Text shown start

Quantization Quality Check via Perplexity Delta

#429 · Machine Learning · Medium

Problem

Evaluate the quality of a quantized model by computing the perplexity delta (change in perplexity) between the original and quantized model. Given token-level log probabilities from both models on a calibration dataset, compute the perplexity of each and the relative change.

Solution

import math

def perplexity_delta(
    original_log_probs: list[float],
    quantized_log_probs: list[float]
) -> dict:
    n = len(original_log_probs)
    assert n == len(quantized_log_probs) and n > 0

    # Perplexity = exp(-1/N * sum(log_probs))
    avg_orig = sum(original_log_probs) / n
    avg_quant = sum(quantized_log_probs) / n

    ppl_orig = math.exp(-avg_orig)
    ppl_quant = math.exp(-avg_quant)

Text shown end

- What is asked:
(A) Answer these questions about the perplexity delta page, one per line:
(i) What number and difficulty level does the page give the problem?
(ii) What formula for perplexity does the comment in the solution state?
(iii) What two conditions does the assert statement check?
(B) From the perplexity delta page, return the passage that begins at the words "assert n == len(quantized_log_probs)" and stops after the words "ppl_orig = math.exp(-avg_orig)", reproduced character for character.
(C) Supply the next part of the perplexity delta page, picking up directly after its final line.

Entries shown start

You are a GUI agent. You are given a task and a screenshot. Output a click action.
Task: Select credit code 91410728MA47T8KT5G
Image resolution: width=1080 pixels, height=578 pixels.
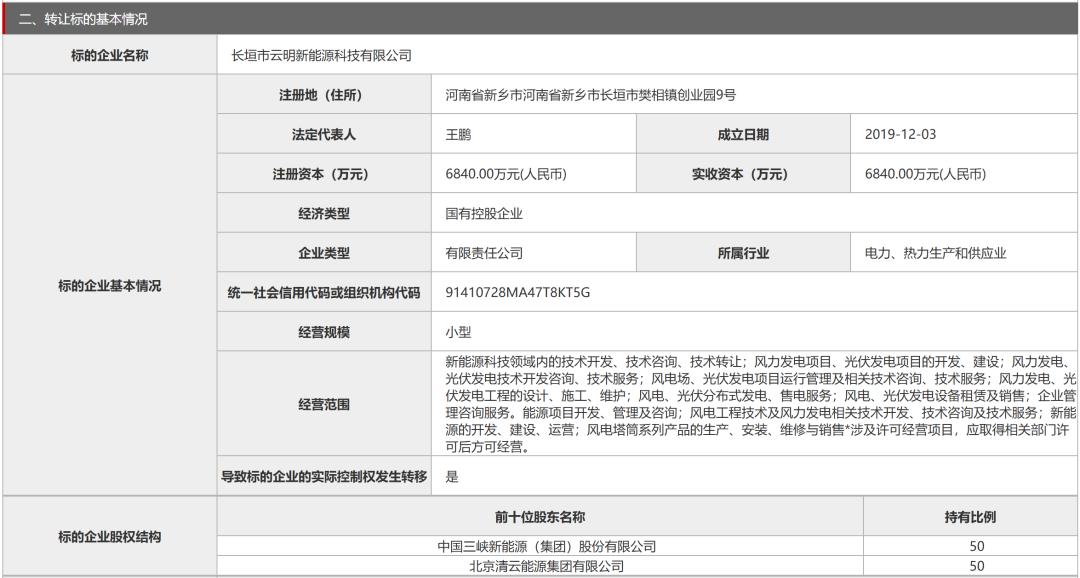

Entries shown end
Entries shown start

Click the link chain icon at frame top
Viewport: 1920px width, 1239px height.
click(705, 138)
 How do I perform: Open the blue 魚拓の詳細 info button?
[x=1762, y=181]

Entries shown end

- Task-by-task answers:
(A)
(i) The problem is #429, rated Medium.
(ii) Perplexity = exp(-1/N * sum(log_probs)).
(iii) The number of original log probabilities must equal the number of quantized log probabilities, and that number must be greater than zero.

(B)
assert n == len(quantized_log_probs) and n > 0

    # Perplexity = exp(-1/N * sum(log_probs))
    avg_orig = sum(original_log_probs) / n
    avg_quant = sum(quantized_log_probs) / n

    ppl_orig = math.exp(-avg_orig)

(C)
    absolute_delta = ppl_quant - ppl_orig
    relative_delta_pct = (absolute_delta / ppl_orig) * 100 if ppl_orig > 0 else 0.0

    # Quality assessment
    if relative_delta_pct < 1.0:
        quality = "excellent"
    elif relative_delta_pct < 5.0:
        quality = "good"
    elif relative_delta_pct < 10.0:
        quality = "acceptable"
    else:
        quality = "poor"

    return {
        "original_perplexity": round(ppl_orig, 4),
        "quantized_perplexity": round(ppl_quant, 4),
        "absolute_delta": round(absolute_delta, 4),
        "relative_delta_pct": round(relative_delta_pct, 4),
        "quality": quality
    }

Explanation

Perplexity = exp(-1/N * sum of log probabilities). Lower is better. It measures how well the model predicts the next token.
For quantized models, perplexity should ideally stay close to the original. A small increase is normal; a large increase indicates quality degradation.
Relative delta percentage is the standard way to report quantization quality. Less than 1% is excellent, 1-5% is good, over 10% suggests the quantization is too aggressive.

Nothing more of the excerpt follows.